Antigone est l’une des héroïnes les plus problématiques, les plus sereinement violentes du répertoire. Vingt-cinq siècles plus tard, elle se révèle toujours aussi fascinante dans ses contradictions, son énergie adolescente et son attirance pour la mort. Elle se dresse avec une pureté nouvelle, inspirant terreur et pitié et son arme la plus acérée est l’« insolence sublime » qu’admirait tant Hölderlin. Elle nous semble presque inhumaine dans son entêtement à ne s’intéresser qu’aux dieux de l’Hadès, à refuser de vivre. 

La figure d’Antigone n’a cessé de susciter nombre de problématiques : les figures de la révolte, du sacrifice, de la charité… Antigone n’est pas loin de devenir le porte-parole de ce que l’on veut lui faire dire (…).
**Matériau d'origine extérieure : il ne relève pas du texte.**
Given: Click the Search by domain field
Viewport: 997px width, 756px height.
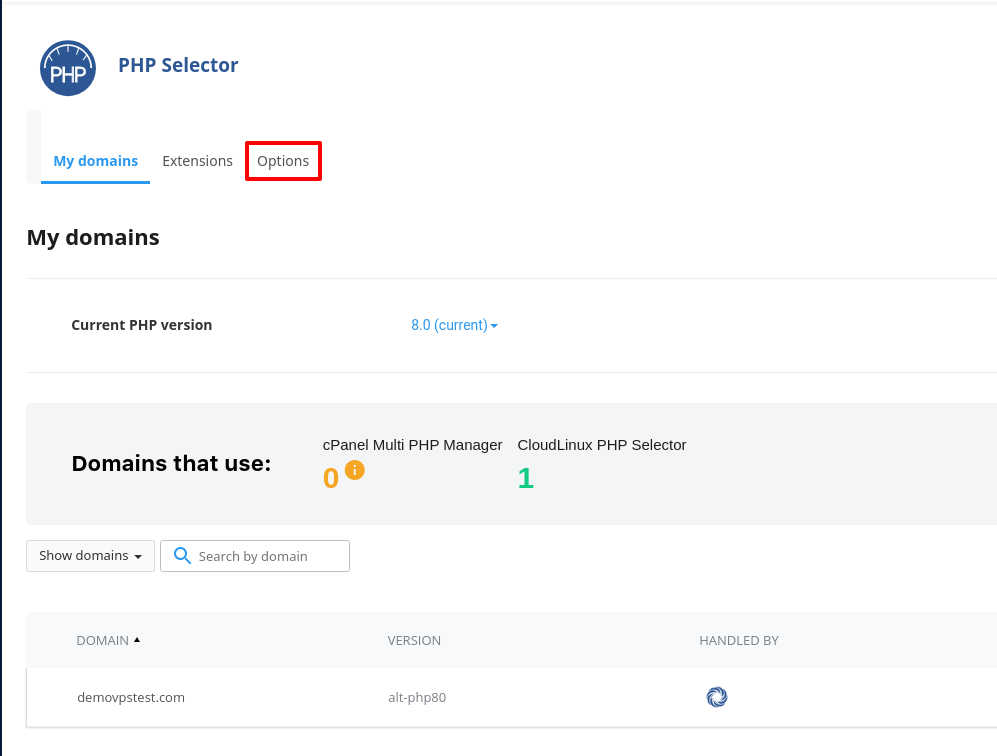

Ainsi, Antigone en tant que mythe semble avoir pris le pas sur le personnage de la pièce et c’est actuellement cette lecture mythologique qui prévaut . Toutefois Antigone n’est pas l’unique figure de la pièce, elle ne prend véritablement corps qu’en présence de son principal opposant, Créon. On ne peut assurément pas isoler Antigone de Créon : ce sont deux figures qui s’opposent et s’éclairent l’une l’autre, deux façons différentes d’appréhender le monde. 

C’est la volonté d’hybris de Créon qui bouleverse l’ordre naturel des choses qui est à l’origine de la tragédie. Il transgresse en refusant d’enterrer Polynice car il refuse d’honorer les Dieux. Mais Antigone aussi bouleverse l’ordre : elle ne vit que pour les morts en ignorant les vivants. Tout comme Créon elle bouleverse l’ordre des choses. Malgré son rôle apparemment secondaire, Créon n’est pas un faire-valoir d’Antigone ; mais un tyran au fort caractère : il existe une véritable dualité entre lui et Antigone, tous deux, dans leur obstination, leur solitude et leur certitude sont de purs héros sophocléens. 

 Antigone et Créon sont tous les deux dans l’hybris, la démesure. Aucun d’eux ne saisit les limites du droit qu’il prétend défendre. Il faut percevoir cette symétrie profonde entre les deux protagonistes, qui seule permet de continuer à lire Antigone comme une tragédie et non comme un drame qui adopterait exclusivement le point de vue de l’héroïne. 

Monter Antigone, c’est oser questionner un texte qui nous parle de la relation entre les vivants et les morts, des liens du sang et de la présence des Dieux, qui explore la part d’ombre qui est en nous.